Translate a Riverside podcast or livestream in real time
Run Loquira alongside Riverside so your interview podcast or livestream reaches international listeners in their own language — without changing Riverside's local-recording workflow.
Riverside is the recording tool of choice for podcasters who want broadcast-quality audio and video without a studio. Each guest records locally on their own machine; Riverside uploads the local tracks to the cloud after the session ends. The host hears the guest over a live monitoring stream, but the audio that gets published comes from the per-speaker local files — not the compressed monitoring feed.
Riverside also offers livestream-while-recording: the same session that’s being recorded can be pushed to YouTube, X, or a custom RTMP destination in real time. Live listeners hear the monitoring-quality stream; the publisher gets the studio-quality recording for post-production.
For an international audience, both modes — the live broadcast and the published podcast — face the same gap. The live audience that doesn’t share the host’s language has historically had nothing. The published podcast can be subtitled or dubbed after the fact, but that’s a slow workflow and the live audience misses out either way.

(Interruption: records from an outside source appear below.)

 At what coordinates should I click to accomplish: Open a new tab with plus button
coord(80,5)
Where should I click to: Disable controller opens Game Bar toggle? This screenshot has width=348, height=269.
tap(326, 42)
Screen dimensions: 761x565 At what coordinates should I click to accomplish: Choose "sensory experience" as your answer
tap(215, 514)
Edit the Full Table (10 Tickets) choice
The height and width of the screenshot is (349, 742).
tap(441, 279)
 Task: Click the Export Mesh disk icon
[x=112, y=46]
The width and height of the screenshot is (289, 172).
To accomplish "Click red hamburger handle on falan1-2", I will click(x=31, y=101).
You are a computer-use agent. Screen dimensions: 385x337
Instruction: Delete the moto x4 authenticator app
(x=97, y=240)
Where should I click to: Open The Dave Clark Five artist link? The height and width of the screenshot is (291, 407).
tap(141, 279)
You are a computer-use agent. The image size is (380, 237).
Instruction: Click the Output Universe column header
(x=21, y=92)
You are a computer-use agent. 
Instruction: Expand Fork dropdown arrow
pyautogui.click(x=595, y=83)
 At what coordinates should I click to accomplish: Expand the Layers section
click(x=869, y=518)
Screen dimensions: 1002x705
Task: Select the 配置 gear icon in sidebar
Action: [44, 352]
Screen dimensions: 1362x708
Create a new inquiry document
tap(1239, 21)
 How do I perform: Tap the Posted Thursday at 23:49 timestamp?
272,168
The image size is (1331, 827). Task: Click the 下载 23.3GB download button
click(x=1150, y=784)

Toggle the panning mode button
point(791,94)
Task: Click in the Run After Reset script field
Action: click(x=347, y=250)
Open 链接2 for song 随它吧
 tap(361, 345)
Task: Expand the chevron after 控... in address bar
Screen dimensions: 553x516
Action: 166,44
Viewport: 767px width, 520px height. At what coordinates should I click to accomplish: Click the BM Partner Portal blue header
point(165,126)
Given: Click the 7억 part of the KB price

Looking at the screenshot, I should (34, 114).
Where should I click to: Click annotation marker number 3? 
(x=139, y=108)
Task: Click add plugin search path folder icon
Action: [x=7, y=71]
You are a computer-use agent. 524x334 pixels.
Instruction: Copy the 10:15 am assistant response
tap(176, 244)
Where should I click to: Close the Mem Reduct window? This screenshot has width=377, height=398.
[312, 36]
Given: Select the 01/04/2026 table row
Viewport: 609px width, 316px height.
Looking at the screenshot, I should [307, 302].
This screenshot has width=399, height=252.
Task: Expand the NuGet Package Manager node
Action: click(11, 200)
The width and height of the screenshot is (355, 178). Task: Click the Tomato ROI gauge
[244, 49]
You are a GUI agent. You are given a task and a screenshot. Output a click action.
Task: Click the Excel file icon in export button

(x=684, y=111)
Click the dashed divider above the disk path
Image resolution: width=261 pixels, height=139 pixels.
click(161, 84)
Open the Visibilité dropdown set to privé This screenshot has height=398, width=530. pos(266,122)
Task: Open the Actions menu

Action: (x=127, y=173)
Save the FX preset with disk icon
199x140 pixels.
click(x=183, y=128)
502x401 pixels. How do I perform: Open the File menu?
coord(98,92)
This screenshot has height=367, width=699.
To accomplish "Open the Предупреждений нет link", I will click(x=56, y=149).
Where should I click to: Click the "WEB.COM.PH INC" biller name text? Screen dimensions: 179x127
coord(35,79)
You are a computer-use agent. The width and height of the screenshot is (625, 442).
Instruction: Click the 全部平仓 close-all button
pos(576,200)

What translates in real time vs after the fact
Loquira sits parallel to Riverside, the same way it does for OBS or Zoom. The host’s microphone feeds Riverside for the recording and the livestream; a phone running Loquira reads the same microphone for translation. The translated audio reaches the live audience in real time; the high-quality podcast recording is unaffected and can still be dubbed or subtitled in post if you want a polished version for the published episode.
This means Riverside hosts have a clean separation:
- Live audience — Loquira handles them. Translated audio reaches them within a second of the host speaking.
- Published episode — Riverside’s local-recording quality is preserved. Post-production translation, dubbing, or subtitling continues to work as it always has.
Both audiences are served without compromising either workflow.
Recommended setup
- Microphone. Whatever you already use for Riverside — typically a USB condenser like a Shure MV7 or a dynamic mic like a Procaster through an interface. Riverside is uniquely picky about USB mic stability; nothing about adding Loquira affects that.
- Loquira device. A phone on a small tripod on the desk, positioned near (but not blocking) your microphone. The phone’s mic reads your voice in parallel with the studio mic feeding Riverside.
- For remote guests. Each guest connects to Riverside from their own location with their own microphone. If a guest wants their voice translated for the live audience, they run their own Loquira session locally. The host coordinates by sharing the Loquira “session group” in the show notes.
- For listen-along live audiences. Post the Loquira join link in the destination chat where the livestream is going. For YouTube, paste it into the chat at the start of the broadcast and re-pin it every ten minutes.
Per-guest Loquira sessions: when and why
Riverside’s appeal is interview-format content where a host talks with one or two guests. Translation works cleanly when only the host speaks the source language and the guests speak the same — the host runs Loquira and the conversation flows naturally.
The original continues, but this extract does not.